WHAT TO WORK ON:
1. Summarize the readahead thread in two sentences.
2. Write the next part of the readahead thread, starting right after its last line.

# START OF PAGE TEXT

Re: [Lsf-pc] [LSF/MM/BPF TOPIC] Optimizing Page Cache Readahead Behavior

Lorenzo Stoakes <lorenzo.stoakes@xxxxxxxxxx> · Mon, 24 Feb 2025 16:52:24 +0000

On Mon, Feb 24, 2025 at 05:31:16PM +0100, Jan Kara wrote:
> On Mon 24-02-25 14:21:37, Lorenzo Stoakes wrote:
> > On Mon, Feb 24, 2025 at 03:14:04PM +0100, Jan Kara wrote:
> > > Hello!
> > >
> > > On Fri 21-02-25 13:13:15, Kalesh Singh via Lsf-pc wrote:
> > > > Problem Statement
> > > > ===============
> > > >
> > > > Readahead can result in unnecessary page cache pollution for mapped
> > > > regions that are never accessed. Current mechanisms to disable
> > > > readahead lack granularity and rather operate at the file or VMA
> > > > level. This proposal seeks to initiate discussion at LSFMM to explore
> > > > potential solutions for optimizing page cache/readahead behavior.
> > > >
> > > >
> > > > Background
> > > > =========
> > > >
> > > > The read-ahead heuristics on file-backed memory mappings can
> > > > inadvertently populate the page cache with pages corresponding to
> > > > regions that user-space processes are known never to access e.g ELF
> > > > LOAD segment padding regions. While these pages are ultimately
> > > > reclaimable, their presence precipitates unnecessary I/O operations,
> > > > particularly when a substantial quantity of such regions exists.
> > > >
> > > > Although the underlying file can be made sparse in these regions to
> > > > mitigate I/O, readahead will still allocate discrete zero pages when
> > > > populating the page cache within these ranges. These pages, while
> > > > subject to reclaim, introduce additional churn to the LRU. This
> > > > reclaim overhead is further exacerbated in filesystems that support
> > > > "fault-around" semantics, that can populate the surrounding pages’
> > > > PTEs if found present in the page cache.
> > > >
> > > > While the memory impact may be negligible for large files containing a
> > > > limited number of sparse regions, it becomes appreciable for many
> > > > small mappings characterized by numerous holes. This scenario can
> > > > arise from efforts to minimize vm_area_struct slab memory footprint.
> > >
> > > OK, I agree the behavior you describe exists. But do you have some
> > > real-world numbers showing its extent? I'm not looking for some artificial
> > > numbers - sure bad cases can be constructed - but how big practical problem
> > > is this? If you can show that average Android phone has 10% of these
> > > useless pages in memory than that's one thing and we should be looking for
> > > some general solution. If it is more like 0.1%, then why bother?

# END OF PAGE TEXT
# START OF SUPPLIED DATA

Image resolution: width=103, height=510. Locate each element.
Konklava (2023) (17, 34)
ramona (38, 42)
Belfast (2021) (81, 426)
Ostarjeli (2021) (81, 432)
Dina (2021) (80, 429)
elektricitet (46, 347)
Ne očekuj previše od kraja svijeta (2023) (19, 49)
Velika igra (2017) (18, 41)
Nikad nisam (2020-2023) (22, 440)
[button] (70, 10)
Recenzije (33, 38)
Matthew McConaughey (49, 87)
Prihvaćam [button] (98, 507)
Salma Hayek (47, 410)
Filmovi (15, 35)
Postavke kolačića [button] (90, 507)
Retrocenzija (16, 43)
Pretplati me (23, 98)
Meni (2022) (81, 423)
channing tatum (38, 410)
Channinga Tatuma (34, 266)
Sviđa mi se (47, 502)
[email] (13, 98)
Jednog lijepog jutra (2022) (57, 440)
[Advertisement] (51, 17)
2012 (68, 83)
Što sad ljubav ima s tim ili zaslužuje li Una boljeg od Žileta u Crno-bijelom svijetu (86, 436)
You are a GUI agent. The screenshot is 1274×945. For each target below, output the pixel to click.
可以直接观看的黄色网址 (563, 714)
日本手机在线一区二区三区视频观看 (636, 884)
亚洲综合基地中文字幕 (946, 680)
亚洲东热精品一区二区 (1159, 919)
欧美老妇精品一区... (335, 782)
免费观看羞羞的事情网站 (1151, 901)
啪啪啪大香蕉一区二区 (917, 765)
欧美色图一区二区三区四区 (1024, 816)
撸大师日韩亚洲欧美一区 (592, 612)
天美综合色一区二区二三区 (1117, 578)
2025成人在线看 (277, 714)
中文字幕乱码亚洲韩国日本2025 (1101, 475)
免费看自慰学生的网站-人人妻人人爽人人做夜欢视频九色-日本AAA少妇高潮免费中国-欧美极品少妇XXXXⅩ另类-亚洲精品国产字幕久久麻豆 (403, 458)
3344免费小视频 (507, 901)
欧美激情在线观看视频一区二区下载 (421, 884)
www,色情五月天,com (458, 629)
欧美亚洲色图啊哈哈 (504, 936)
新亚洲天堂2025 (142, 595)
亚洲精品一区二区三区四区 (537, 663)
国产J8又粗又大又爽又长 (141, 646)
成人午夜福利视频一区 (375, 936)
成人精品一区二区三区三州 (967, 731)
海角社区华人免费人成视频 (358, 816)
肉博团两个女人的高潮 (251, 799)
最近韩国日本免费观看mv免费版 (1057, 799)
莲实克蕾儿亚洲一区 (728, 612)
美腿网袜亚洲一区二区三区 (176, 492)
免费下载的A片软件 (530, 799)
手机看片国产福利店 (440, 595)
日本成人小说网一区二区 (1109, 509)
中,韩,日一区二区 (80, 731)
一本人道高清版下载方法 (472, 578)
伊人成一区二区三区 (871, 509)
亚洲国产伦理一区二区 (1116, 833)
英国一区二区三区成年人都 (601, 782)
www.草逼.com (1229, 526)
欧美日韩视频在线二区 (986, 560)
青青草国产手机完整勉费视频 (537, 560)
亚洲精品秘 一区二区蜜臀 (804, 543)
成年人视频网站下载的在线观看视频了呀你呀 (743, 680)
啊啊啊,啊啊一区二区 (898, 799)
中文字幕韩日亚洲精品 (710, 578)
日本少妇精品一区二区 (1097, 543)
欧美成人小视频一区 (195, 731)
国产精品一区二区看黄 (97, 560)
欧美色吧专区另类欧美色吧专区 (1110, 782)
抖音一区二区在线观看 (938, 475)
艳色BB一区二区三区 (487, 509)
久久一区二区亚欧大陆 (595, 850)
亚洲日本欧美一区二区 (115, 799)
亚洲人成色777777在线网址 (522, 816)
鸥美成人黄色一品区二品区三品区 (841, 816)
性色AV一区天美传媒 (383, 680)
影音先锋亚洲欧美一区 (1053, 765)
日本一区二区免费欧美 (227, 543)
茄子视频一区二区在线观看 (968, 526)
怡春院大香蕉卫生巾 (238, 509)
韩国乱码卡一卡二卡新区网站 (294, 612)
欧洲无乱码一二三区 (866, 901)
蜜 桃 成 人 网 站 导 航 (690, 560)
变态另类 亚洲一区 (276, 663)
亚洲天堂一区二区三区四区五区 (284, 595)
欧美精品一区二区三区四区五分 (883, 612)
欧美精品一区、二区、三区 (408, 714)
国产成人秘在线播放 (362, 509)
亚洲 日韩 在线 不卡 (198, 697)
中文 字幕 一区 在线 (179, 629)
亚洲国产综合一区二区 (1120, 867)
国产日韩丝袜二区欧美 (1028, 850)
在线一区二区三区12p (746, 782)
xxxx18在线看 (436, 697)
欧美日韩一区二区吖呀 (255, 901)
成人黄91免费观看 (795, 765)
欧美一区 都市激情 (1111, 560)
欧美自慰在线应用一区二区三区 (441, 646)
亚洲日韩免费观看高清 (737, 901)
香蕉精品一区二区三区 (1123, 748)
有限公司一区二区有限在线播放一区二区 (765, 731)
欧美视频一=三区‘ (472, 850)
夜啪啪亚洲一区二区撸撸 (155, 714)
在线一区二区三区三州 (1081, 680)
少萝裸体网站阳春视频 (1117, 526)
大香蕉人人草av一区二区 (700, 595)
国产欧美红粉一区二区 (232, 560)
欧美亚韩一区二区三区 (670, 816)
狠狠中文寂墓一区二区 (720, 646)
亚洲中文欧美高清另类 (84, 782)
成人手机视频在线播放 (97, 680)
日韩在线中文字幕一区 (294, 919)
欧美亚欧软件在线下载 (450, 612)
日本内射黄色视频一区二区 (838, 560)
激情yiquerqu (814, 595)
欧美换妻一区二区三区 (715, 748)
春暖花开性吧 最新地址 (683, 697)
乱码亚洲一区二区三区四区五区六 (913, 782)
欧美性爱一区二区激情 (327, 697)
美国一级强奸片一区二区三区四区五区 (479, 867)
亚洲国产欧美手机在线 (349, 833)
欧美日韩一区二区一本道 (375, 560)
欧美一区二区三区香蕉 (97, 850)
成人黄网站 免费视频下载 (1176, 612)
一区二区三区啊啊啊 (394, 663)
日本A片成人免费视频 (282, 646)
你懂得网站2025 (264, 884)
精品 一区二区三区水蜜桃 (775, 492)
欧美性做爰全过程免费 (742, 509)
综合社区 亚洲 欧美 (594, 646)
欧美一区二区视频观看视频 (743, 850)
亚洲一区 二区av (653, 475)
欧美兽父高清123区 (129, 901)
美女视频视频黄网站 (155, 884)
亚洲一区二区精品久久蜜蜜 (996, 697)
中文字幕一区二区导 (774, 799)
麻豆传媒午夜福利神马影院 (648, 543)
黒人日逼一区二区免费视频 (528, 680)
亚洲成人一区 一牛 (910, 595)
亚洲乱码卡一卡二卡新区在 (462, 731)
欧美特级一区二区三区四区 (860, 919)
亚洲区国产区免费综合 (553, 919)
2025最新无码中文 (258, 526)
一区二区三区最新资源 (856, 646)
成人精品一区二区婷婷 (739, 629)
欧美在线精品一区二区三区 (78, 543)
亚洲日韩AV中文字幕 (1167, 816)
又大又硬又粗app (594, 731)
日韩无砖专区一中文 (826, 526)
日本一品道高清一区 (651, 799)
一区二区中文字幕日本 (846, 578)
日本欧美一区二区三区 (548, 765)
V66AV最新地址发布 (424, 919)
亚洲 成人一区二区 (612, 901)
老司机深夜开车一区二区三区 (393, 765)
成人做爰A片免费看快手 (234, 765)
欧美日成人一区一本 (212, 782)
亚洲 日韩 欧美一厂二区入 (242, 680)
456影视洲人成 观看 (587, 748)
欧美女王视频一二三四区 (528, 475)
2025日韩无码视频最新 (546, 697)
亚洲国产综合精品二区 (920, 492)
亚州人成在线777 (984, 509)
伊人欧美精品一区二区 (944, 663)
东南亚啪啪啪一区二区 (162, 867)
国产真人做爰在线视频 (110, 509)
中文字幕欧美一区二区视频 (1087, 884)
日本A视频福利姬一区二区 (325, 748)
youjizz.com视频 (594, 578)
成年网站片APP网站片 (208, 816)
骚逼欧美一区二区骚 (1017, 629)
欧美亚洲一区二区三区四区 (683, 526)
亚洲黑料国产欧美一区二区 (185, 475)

# END OF SUPPLIED DATA

ANSWER SET:
1. Kalesh Singh proposes an LSFMM discussion about how readahead on file-backed mappings fills the page cache with pages from regions that are never accessed, such as ELF LOAD segment padding, which causes unnecessary I/O and extra LRU churn, while current ways to disable readahead work only at the file or VMA level. Jan Kara agrees that the behavior exists but asks for real-world numbers showing how big the practical problem is, such as what share of memory these useless pages take up on an average Android phone.

2.
> > >
> > > > Limitations of Existing Mechanisms
> > > > ===========================
> > > >
> > > > fadvise(..., POSIX_FADV_RANDOM, ...): disables read-ahead for the
> > > > entire file, rather than specific sub-regions. The offset and length
> > > > parameters primarily serve the POSIX_FADV_WILLNEED [1] and
> > > > POSIX_FADV_DONTNEED [2] cases.
> > > >
> > > > madvise(..., MADV_RANDOM, ...): Similarly, this applies on the entire
> > > > VMA, rather than specific sub-regions. [3]
> > > > Guard Regions: While guard regions for file-backed VMAs circumvent
> > > > fault-around concerns, the fundamental issue of unnecessary page cache
> > > > population persists. [4]
> > >
> > > Somewhere else in the thread you complain about readahead extending past
> > > the VMA. That's relatively easy to avoid at least for readahead triggered
> > > from filemap_fault() (i.e., do_async_mmap_readahead() and
> > > do_sync_mmap_readahead()). I agree we could do that and that seems as a
> > > relatively uncontroversial change. Note that if someone accesses the file
> > > through standard read(2) or write(2) syscall or through different memory
> > > mapping, the limits won't apply but such combinations of access are not
> > > that common anyway.
> >
> > Hm I'm not sure sure, map elf files with different mprotect(), or mprotect()
> > different portions of a file and suddenly you lose all the readahead for the
> > rest even though you're reading sequentially?
>
> Well, you wouldn't loose all readahead for the rest. Just readahead won't
> preread data underlying the next VMA so yes, you get a cache miss and have
> to wait for a page to get loaded into cache when transitioning to the next
> VMA but once you get there, you'll have readahead running at full speed
> again.

I'm aware of how readahead works (I _believe_ there's currently a
pre-release of a book with a very extensive section on readahead written by
somebody :P).

Also been looking at it for file-backed guard regions recently, which is
why I've been commenting here specifically as it's been on my mind lately,
and also Kalesh's interest in this stems from a guard region 'scenario'
(hence my cc).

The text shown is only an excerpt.